SEC Commissioner Greg Sankey had just arrived at his lake house on June 30 when he heard that USC and UCLA had decided to move to the Big Ten. “So much for our summer vacation,” he joked with reporters at SEC media days.
However, Sankey said he waited an entire week before convening the conference to talk about their expansion options. He wasn’t concerned that the latest round of realignment precipitated any immediate action.
“We are a Super League,” he said. “This is a Super League.”
The conference is “engaged in conversation” about potential new members. Sankey noted that he gets lots of calls demonstrating interest, but said the conference is content in expanding to 16 teams — and that there’s “no sense of urgency in our league, no panic in our reactions and decisions.”

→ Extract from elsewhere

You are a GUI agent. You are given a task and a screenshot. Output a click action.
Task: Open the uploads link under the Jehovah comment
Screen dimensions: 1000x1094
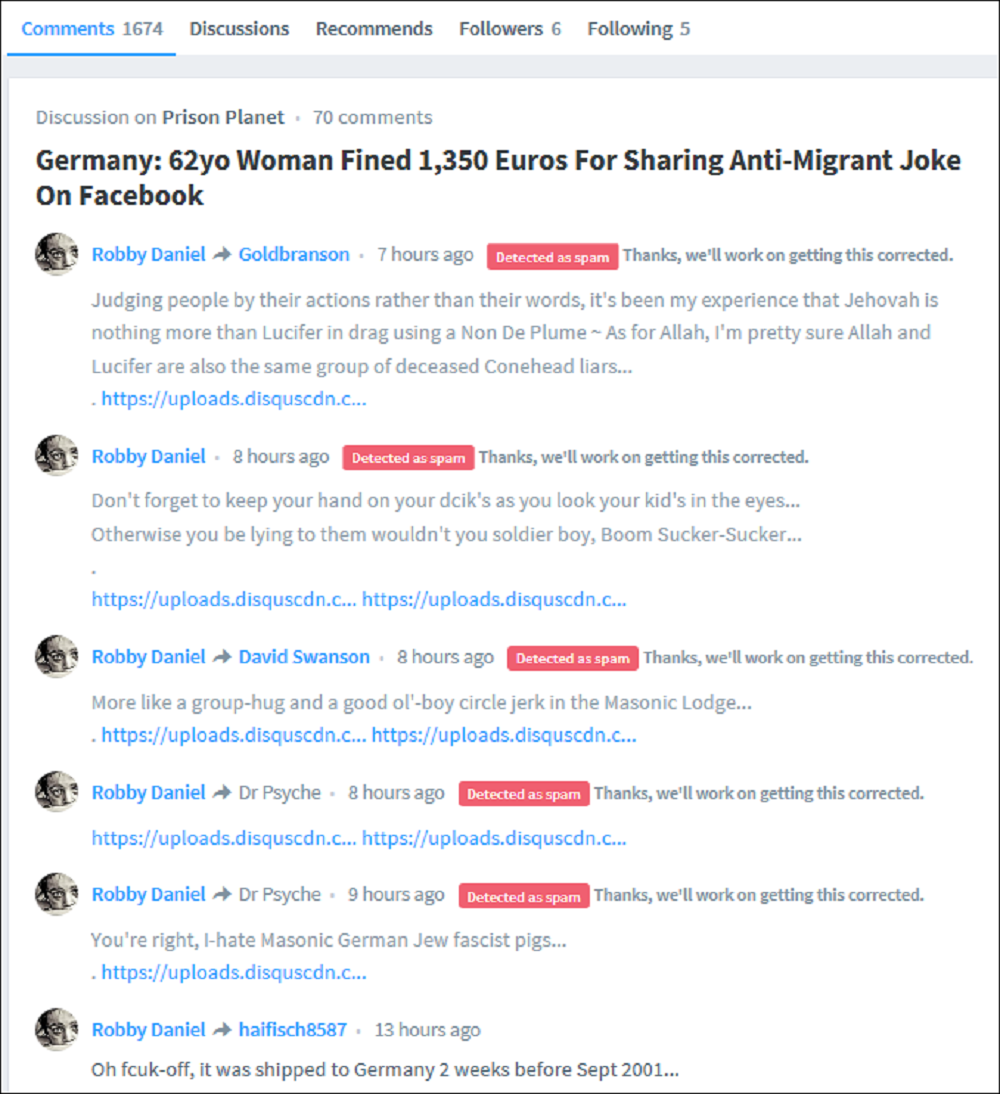click(x=234, y=398)
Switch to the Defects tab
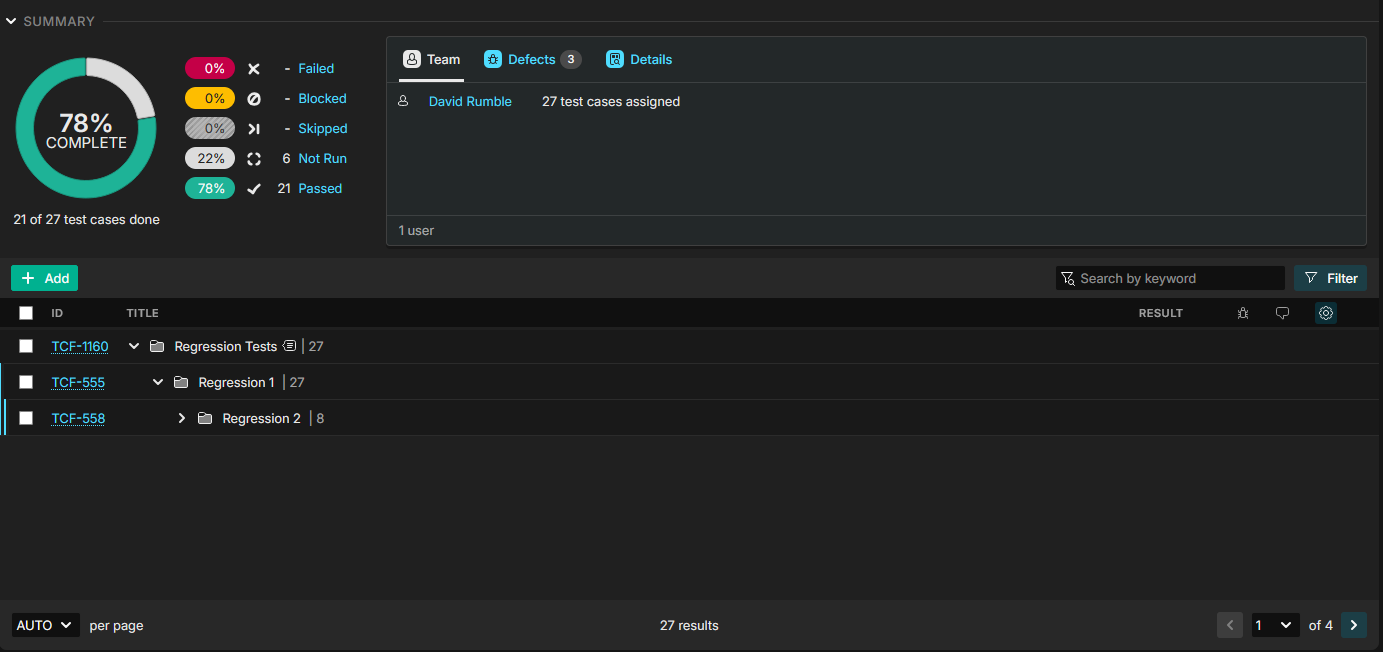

Sankey was confident the conference’s current members — and the future additions of Texas and Oklahoma in 2025 — make up a conference that is strong and lucrative.
He noted that all SEC schools have similar values, and that the conference makes sense geographically — an implicit dig at the Big Ten, which now spans the country. He also said he was excited about the upcoming media rights deal with Disney, ABC, and ESPN, which was reportedly worth $3 billion even before Texas and Oklahoma joined.
As of now, the future of college sports looks to be one with two Super Leagues.
The Big Ten — which could now command a media rights deal worth up to $1.25 billion — is the other viable contender.
One report suggested that the Big 12 and Pac-12 are considering a merger to compete. The ACC, meanwhile, is pigeonholed with a media deal that doesn’t allow much movement for over a decade.